Supraventricular premature complexes can be distinguished from VPCs when nonsinus atrial depolarizations are followed by narrow QRS complexes. Even when asymptomatic, they are associated with a significant increase in rates of stroke, cardiovascular disease, and death.33 Supraventricular complexes are not benign and are associated with a higher risk of developing atrial fibrillation. They are also associated with a higher risk of all-cause mortality and stroke, based on a 10-year prospective observational study of more than 63,000 Japanese adults 40 to 79 years of age.33 Beyond risk factor modification, however, no specific treatment is recommended for asymptomatic patients with atrial premature contractions who have no other apparent structural, functional, or electrical abnormality.

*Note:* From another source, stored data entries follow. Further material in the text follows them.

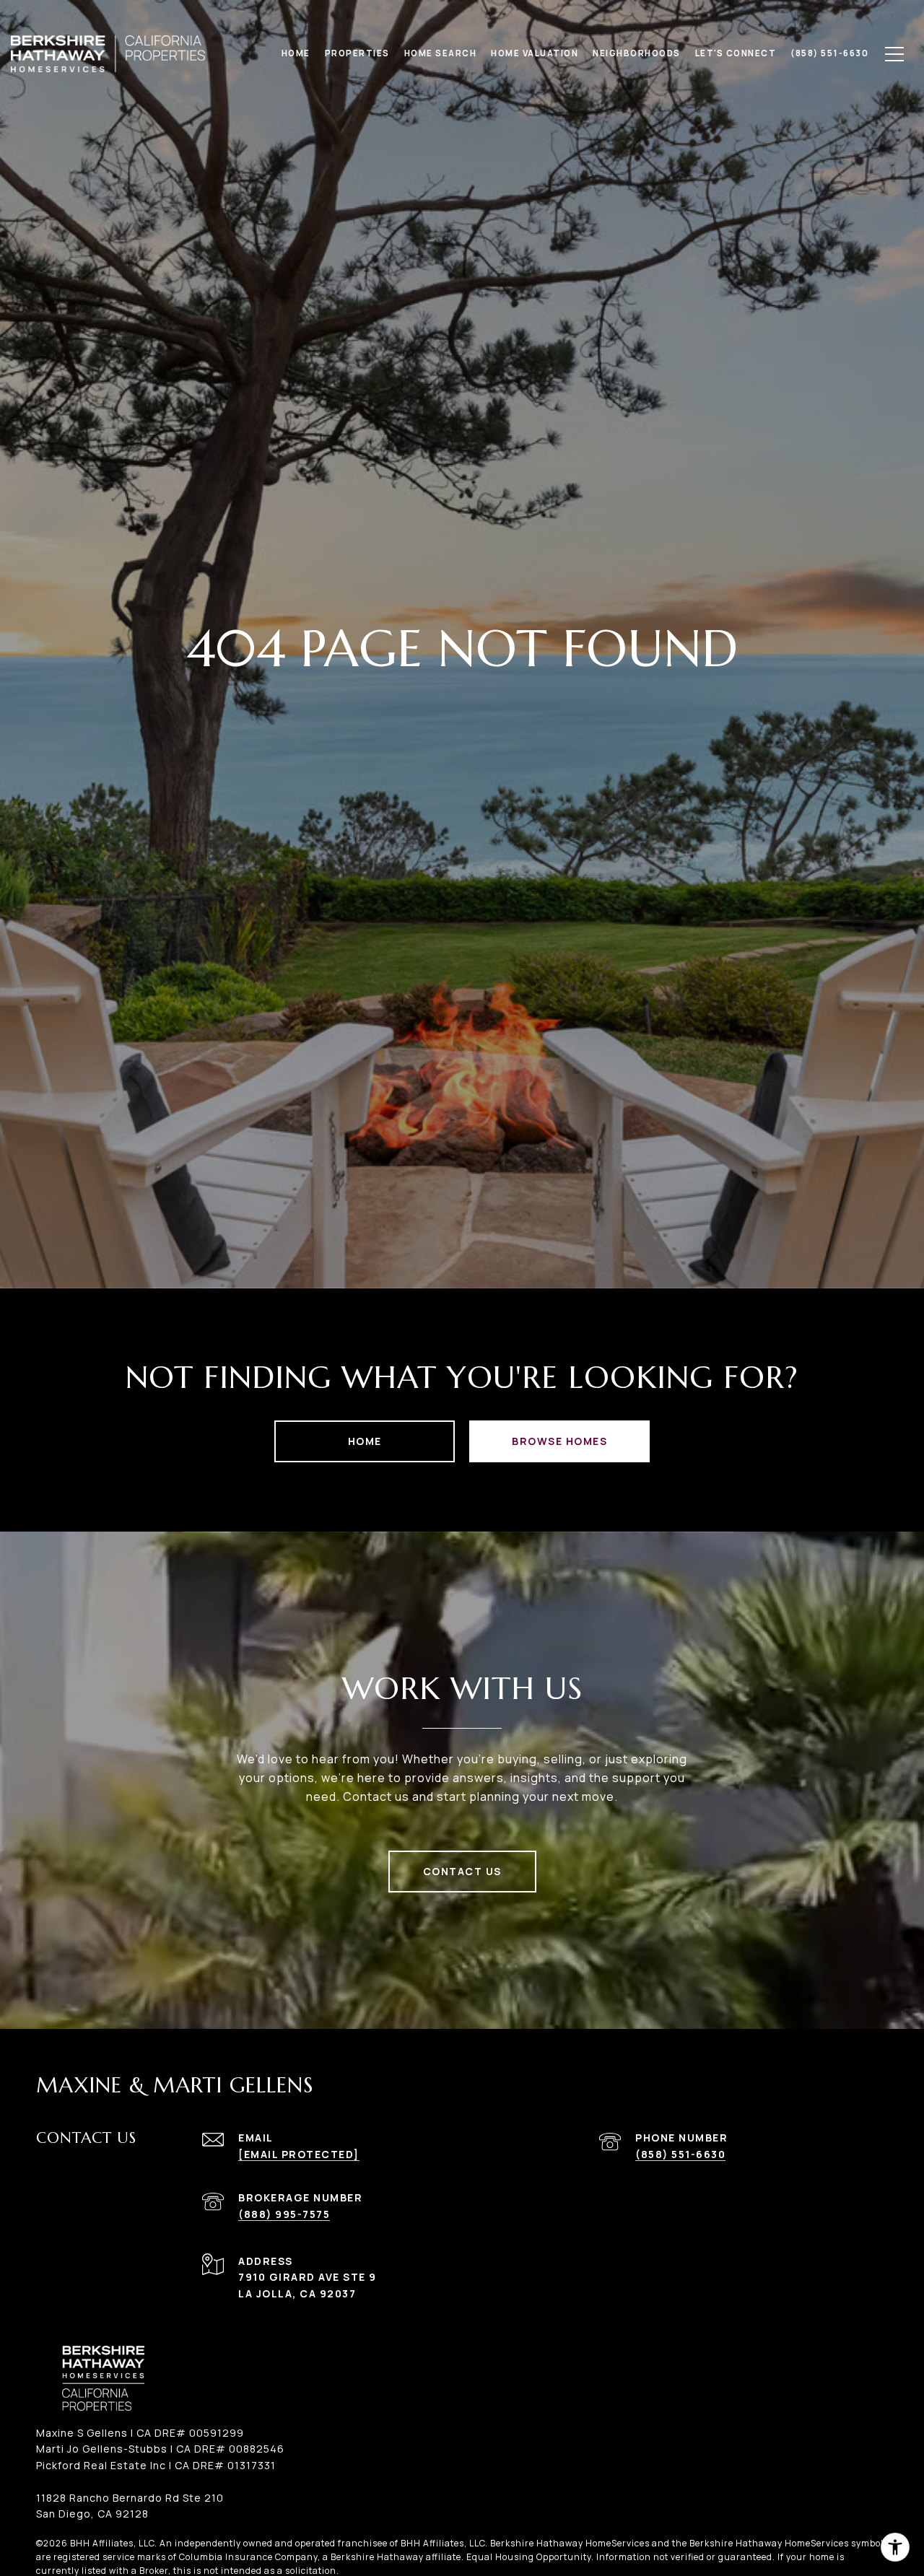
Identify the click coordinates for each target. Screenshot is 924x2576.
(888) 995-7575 (284, 2214)
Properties (357, 53)
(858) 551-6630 (680, 2154)
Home (365, 1441)
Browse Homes (559, 1441)
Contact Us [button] (462, 1871)
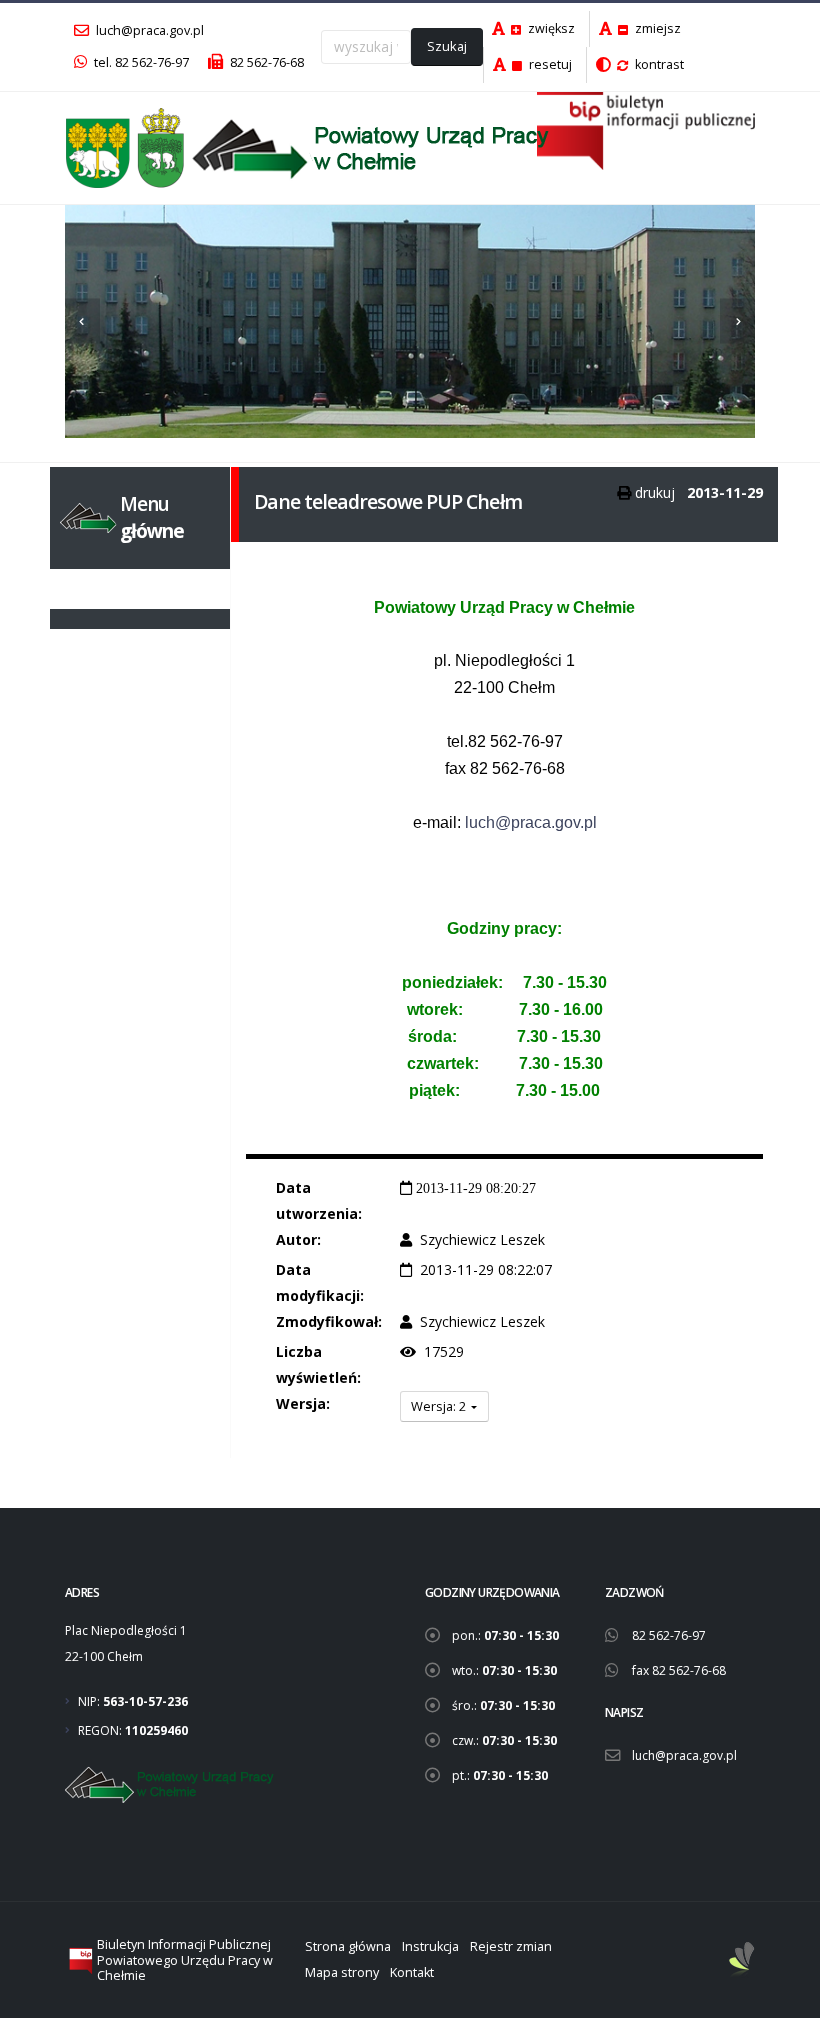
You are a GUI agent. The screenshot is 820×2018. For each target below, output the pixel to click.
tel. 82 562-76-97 (140, 62)
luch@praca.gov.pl (148, 30)
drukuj (655, 492)
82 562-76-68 (265, 62)
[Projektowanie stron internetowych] (742, 1960)
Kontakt (412, 1972)
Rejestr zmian (511, 1946)
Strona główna (348, 1946)
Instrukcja (430, 1946)
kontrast (658, 64)
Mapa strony (342, 1972)
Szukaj (447, 46)
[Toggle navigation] (78, 589)
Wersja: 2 (440, 1406)
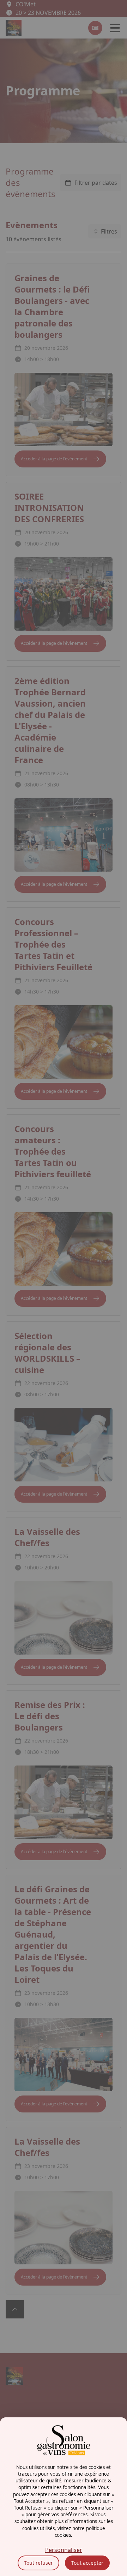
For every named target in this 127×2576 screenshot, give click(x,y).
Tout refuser (38, 2562)
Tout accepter (87, 2562)
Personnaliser (63, 2550)
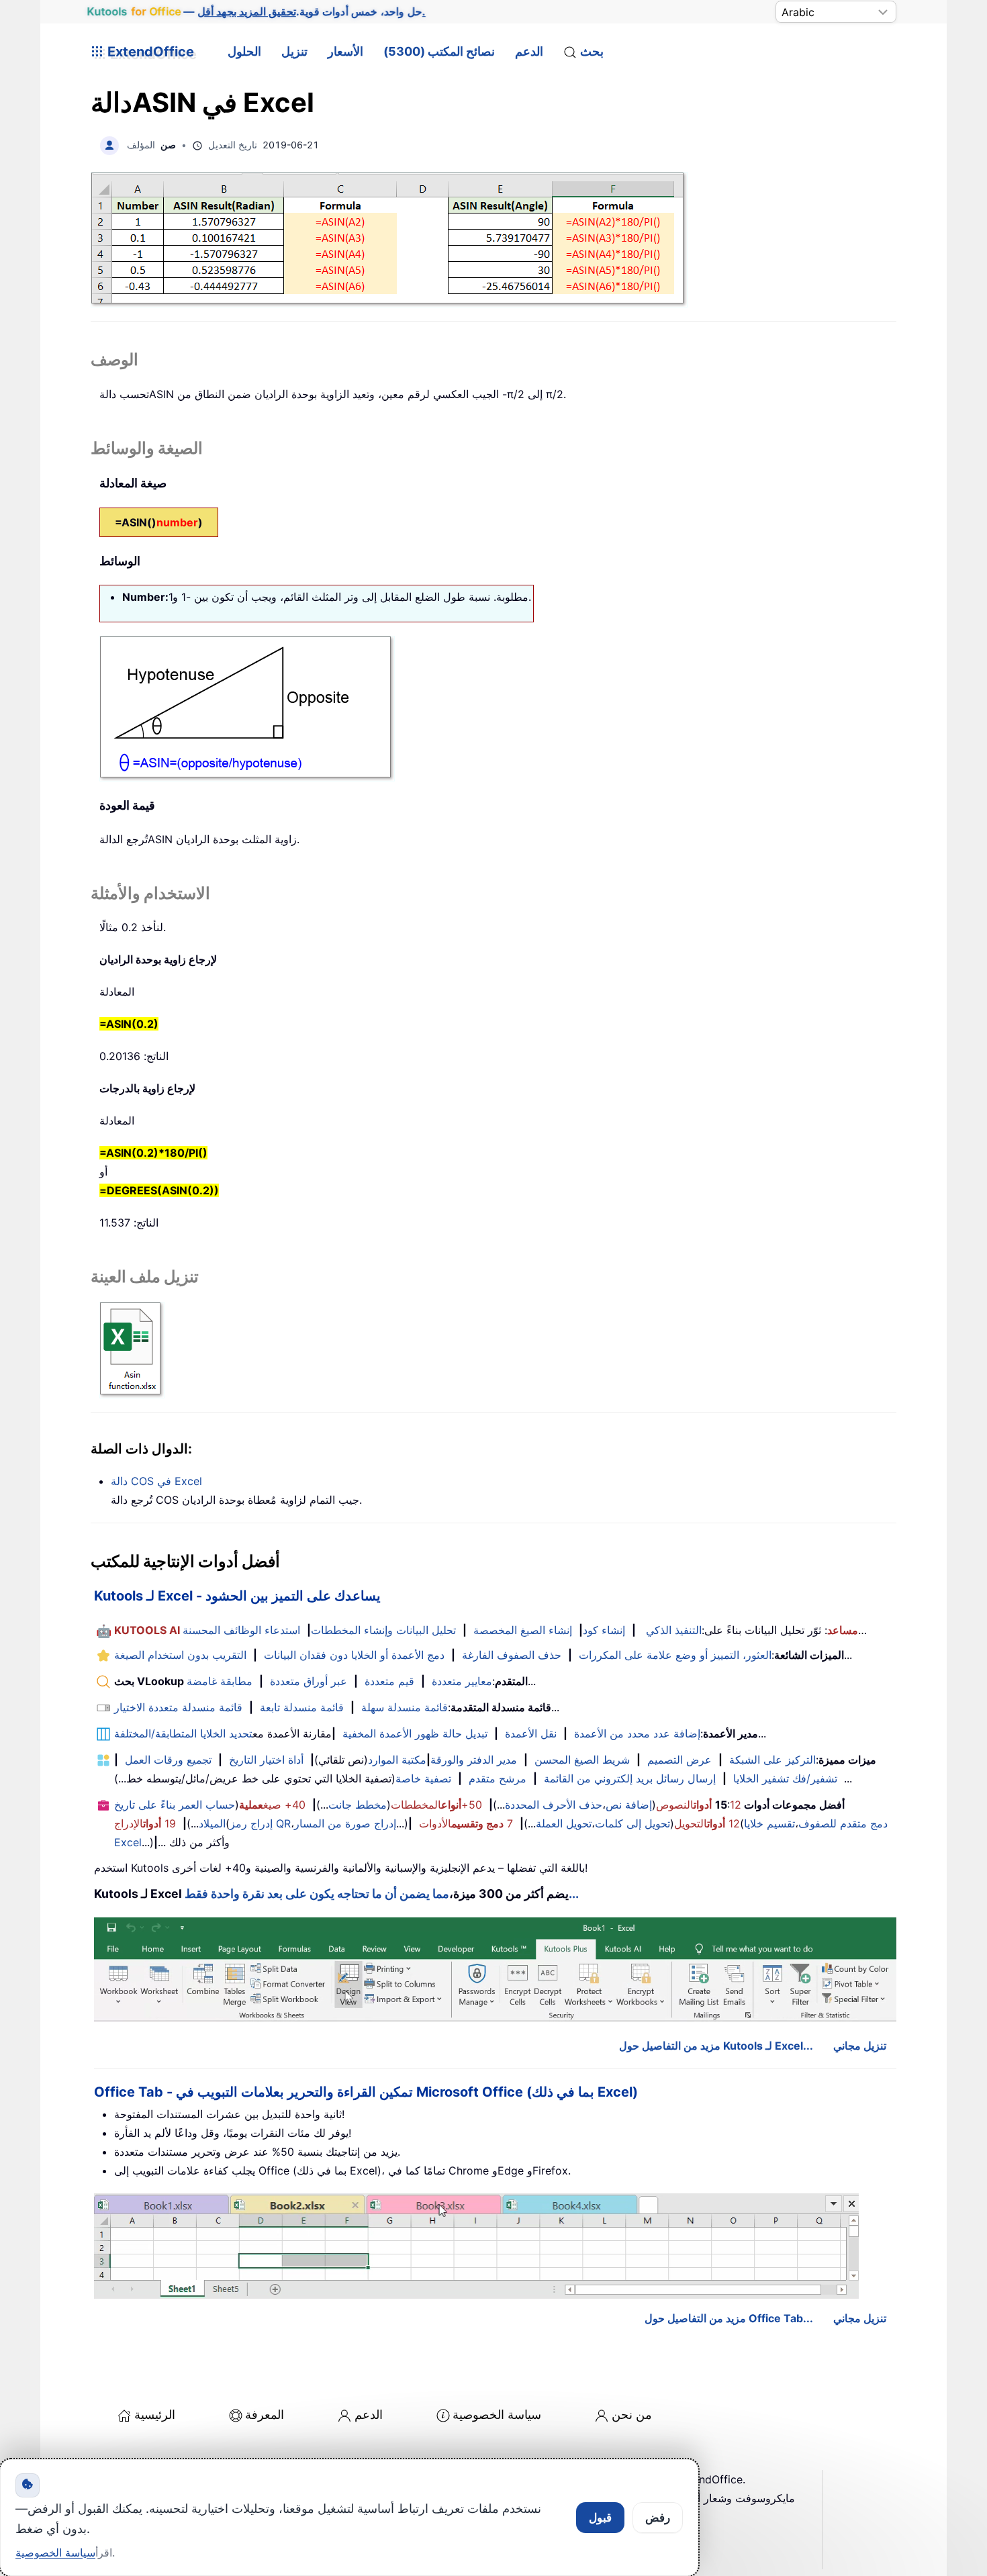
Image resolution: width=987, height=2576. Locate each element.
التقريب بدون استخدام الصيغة (180, 1655)
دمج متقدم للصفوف (843, 1823)
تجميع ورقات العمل (168, 1759)
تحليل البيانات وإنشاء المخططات (383, 1630)
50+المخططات (436, 1804)
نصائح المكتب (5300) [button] (439, 51)
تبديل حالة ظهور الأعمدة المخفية (414, 1733)
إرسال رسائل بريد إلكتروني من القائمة (630, 1778)
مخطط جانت (357, 1804)
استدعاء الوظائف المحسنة (241, 1630)
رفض (657, 2517)
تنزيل (294, 51)
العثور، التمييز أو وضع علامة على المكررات (675, 1655)
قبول (600, 2517)
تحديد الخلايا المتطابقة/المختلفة (183, 1733)
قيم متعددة (389, 1681)
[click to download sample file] (131, 1348)
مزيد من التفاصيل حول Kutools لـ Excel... (716, 2045)
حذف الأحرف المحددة (553, 1804)
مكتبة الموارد (397, 1759)
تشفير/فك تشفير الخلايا (785, 1778)
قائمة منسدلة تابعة (302, 1707)
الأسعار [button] (345, 51)
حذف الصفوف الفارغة (511, 1655)
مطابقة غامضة (219, 1681)
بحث (592, 51)
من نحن (632, 2414)
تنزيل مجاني (859, 2045)
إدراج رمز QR (260, 1823)
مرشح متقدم (497, 1778)
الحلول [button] (244, 51)
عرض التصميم (679, 1759)
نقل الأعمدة (531, 1733)
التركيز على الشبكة (772, 1759)
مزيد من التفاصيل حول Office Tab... (729, 2318)
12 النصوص (698, 1804)
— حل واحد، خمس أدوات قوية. (256, 11)
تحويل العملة (564, 1823)
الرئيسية (154, 2414)
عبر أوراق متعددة (308, 1681)
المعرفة (264, 2414)
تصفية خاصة (423, 1778)
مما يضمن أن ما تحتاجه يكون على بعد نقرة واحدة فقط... (382, 1894)
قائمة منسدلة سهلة (404, 1707)
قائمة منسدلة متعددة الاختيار (178, 1707)
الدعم (529, 51)
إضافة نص (629, 1804)
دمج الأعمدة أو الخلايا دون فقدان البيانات (354, 1655)
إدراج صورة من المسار (345, 1823)
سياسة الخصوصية (497, 2414)
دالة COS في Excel (156, 1481)
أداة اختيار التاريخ (266, 1759)
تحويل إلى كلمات (632, 1823)
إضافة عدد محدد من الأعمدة (637, 1733)
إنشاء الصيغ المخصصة (522, 1630)
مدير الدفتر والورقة (473, 1759)
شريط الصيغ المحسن (582, 1759)
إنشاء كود (604, 1630)
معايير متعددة (462, 1681)
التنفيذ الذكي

VENTRICULAR TACHYCARDIA AND LONG QT SYNDROME
Ventricular tachycardia is defined as three or more consecutive heartbeats initiating in the ventricle at a rate greater than 100 beats per minute. It can be sustained (30 seconds or more) or nonsustained (less than 30 seconds), as well as monomorphic (one QRS morphology) or polymorphic (more than one QRS morphology). The risk of sudden cardiac death in patients with ventricular tachycardia is associated with the number of beats during an arrhythmic episode. Patients with three or fewer beats do not have an increased risk of sudden death; however, the risk increases in persons with tachycardia lasting four to seven beats (2.9%; adjusted hazard ratio = 2.3; P < .001) or more (4.3%; adjusted hazard ratio = 2.8; P = .001).34
Long QT syndrome is characterized by a prolonged QT interval on ECG (more than 460 msec for women and more than 440 msec for men).8 It may be life-threatening and should trigger immediate intervention and consultation with a cardiologist. It is important to note that use of medications such as beta blockers is contraindicated in these patients because they may result in syncope and increase the risk of death. In one study of persons included in the International Long QT Syndrome Registry, those with a long QT interval who were subsequently prescribed a beta blocker had a 3.6-fold increase in the risk of severe arrhythmic events (P < .001).19
Data Sources: American Family Physician provided an initial literature search from Essential Evidence Plus and PubMed. This was supplemented by a search of the Cochrane database and the National Guideline Clearinghouse. Specific journals searched include Journal of the American Medical Association, New England Journal of Medicine, Circulation, Journal of the American College of Cardiology, American Journal of Cardiology, American Family Physician, European Heart Journal, and Archives of Internal Medicine. Search dates: January 10 to July 10, 2016.